May 12: Nursing Day, in the international year dedicated by WHO to the profession
Because their work is fundamental in society, because their care protects public health, because they put special effort into caring for those who need it most, because there are thousands of communities in the world where they are the only health reference for dozens of kilometers around... Since January 1 we have been living the International Year of Nursing and Midwifery Personnel and this May 12, like every year, is their day, a day marked on the calendar and chosen for being the day Florence was born Nightingale, the nurse considered the creator of the modern nursing model.
The 72nd World Assembly of the World Health Organization held in May last year unanimously agreed to declare 2020 as the International Year of the Nurse and Midwife. It thus highlighted the public recognition that the sector deserves for its important contribution to the health of society through its work in the field of care, research and health education and teaching.
The director general of the WHO himself, Tedros Adhanom Ghebreyesus, defended the proclamation of this world year, highlighting that without the work of these professionals “we will not achieve the Sustainable Development Goals or universal health coverage.”
In its institutional statement, the WHO summarized that nurses and midwives play "a crucial role in the delivery of health services, dedicating their lives to caring for mothers and children, administering life-saving vaccines, providing health advice, caring for the elderly and generally meeting essential day-to-day health needs. In addition, they are often the first and only place of care available in hundreds of communities. To achieve universal health coverage, the world needs nursing and midwifery increase by 9 million”.
At that time we were very far from even imagining that these professionals, and all of us, would experience an extreme situation due to an unimaginable pandemic in practically the entire world, which has had healthcare personnel as the main protagonist. Nurses have lived, and still live, this situation on the front line, in many cases, with more difficulties than those inherent to facing an unknown disease.
Fraternidad-Muprespa has 253 male and female nurses on staff whose work has always been the care and recovery of the health of protected workers. A few weeks ago this purpose changed for well-known reasons. La Mutua made its hospital in Madrid available to public health. Between March 22 and April 7, 21 COVID-19 patients with an average age of just over 84 years were admitted there.
“Overnight we became a COVID Hospital, we changed circuits, schedules, there were no longer any services, operating room staff, emergency staff, hospitalization staff, consultation staff… we were a team willing to overcome it in the best possible way,” says Caridad Amador, nursing director of the Fraternidad-Muprespa Havana Hospital, who assures that, in the face of such complex experiences, They had the “support of the entire organization.”

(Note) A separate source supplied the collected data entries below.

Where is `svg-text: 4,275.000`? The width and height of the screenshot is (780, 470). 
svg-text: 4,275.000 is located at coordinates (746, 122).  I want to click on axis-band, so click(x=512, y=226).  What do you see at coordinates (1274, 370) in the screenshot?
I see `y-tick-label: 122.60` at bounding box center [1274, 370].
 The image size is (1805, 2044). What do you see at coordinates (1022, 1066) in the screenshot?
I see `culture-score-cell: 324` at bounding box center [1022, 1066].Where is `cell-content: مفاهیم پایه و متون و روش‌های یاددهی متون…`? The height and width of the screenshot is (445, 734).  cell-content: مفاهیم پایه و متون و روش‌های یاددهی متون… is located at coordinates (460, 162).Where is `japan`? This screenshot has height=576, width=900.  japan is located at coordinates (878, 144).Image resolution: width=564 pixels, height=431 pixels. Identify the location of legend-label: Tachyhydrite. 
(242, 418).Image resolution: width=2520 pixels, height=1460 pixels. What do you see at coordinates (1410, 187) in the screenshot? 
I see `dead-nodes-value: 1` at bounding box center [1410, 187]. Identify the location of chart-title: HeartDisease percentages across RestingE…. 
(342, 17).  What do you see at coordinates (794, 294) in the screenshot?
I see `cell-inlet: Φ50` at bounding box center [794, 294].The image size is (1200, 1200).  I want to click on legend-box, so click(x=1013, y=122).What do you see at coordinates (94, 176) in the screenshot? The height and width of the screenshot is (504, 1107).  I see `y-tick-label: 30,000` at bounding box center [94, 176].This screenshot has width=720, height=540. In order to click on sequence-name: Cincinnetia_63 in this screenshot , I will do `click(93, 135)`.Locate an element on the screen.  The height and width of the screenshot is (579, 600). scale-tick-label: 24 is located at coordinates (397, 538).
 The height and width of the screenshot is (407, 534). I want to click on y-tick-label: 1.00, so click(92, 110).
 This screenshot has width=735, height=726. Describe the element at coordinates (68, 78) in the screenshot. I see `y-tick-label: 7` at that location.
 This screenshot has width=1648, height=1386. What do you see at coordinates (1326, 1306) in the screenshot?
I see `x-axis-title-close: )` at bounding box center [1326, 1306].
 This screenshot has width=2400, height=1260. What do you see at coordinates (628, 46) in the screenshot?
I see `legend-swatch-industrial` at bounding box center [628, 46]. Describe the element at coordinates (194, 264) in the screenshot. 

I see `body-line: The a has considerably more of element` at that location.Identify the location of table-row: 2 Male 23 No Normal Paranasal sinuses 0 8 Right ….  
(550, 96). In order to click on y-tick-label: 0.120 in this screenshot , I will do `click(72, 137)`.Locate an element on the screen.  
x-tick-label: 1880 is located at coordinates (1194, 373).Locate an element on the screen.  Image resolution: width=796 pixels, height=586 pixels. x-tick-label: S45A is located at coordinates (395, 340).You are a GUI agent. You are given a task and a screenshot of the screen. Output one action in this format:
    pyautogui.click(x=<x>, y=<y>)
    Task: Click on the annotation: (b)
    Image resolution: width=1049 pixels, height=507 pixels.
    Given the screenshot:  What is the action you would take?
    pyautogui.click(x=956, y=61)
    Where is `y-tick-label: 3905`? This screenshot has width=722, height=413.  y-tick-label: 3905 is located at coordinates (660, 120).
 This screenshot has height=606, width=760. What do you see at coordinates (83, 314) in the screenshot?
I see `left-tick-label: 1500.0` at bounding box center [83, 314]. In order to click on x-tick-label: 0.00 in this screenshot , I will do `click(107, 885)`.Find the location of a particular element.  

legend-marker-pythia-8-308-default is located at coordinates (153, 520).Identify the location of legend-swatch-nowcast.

"It was not only about overcoming those exhausting seven-hour shifts with PPE on, but also about ensuring a correct evolution of the patients and giving them excellent treatment, giving them photos of their families, making a video call or congratulating them when they were discharged. Also when we accompanied a patient in their last days and made them feel calm," adds Amador, who highlights that "everyone's involvement and professionalism has been exceptional and will mark a turning point." and later in a hospital, which just completed one year open in the middle of the COVID period.”
Now, after the conversion into a COVID Hospital, “which has been a drop in the ocean despite how important we have been for those patients and families,” the center gradually returns to its usual activity, that of a hospital that cares for patients with occupational pathologies.
Nursing is the largest occupational group in the health sector, representing approximately 59% of health professionals. It is part of all health and disease processes: health education, prevention and health promotion, caring for patients at the bedside and palliating when it cannot be cured. "We are a group that is in high demand in the rest of the European countries due to the quality of our training, but there is still much to do. I hope that the situation we have experienced will help to improve some things, for example the improvement of the conditions of nurses in nursing homes since it has been shown that we are an essential group," summarizes the director of nursing, who also emphasizes the importance of "promoting the leadership of the sector and for nursing to be part of the political and health organizations of the countries. This way we will also be closer to achieving historical demands such as the specialization of nurses. If a doctor is no longer required to know everything, why is a nurse?'”
Returning to normal means recovering surgeries, diagnostic tests, emergencies... without forgetting the experience lived but with our feet on the ground. "We are not heroes. We are simply professionals who want to do our job in the best possible way."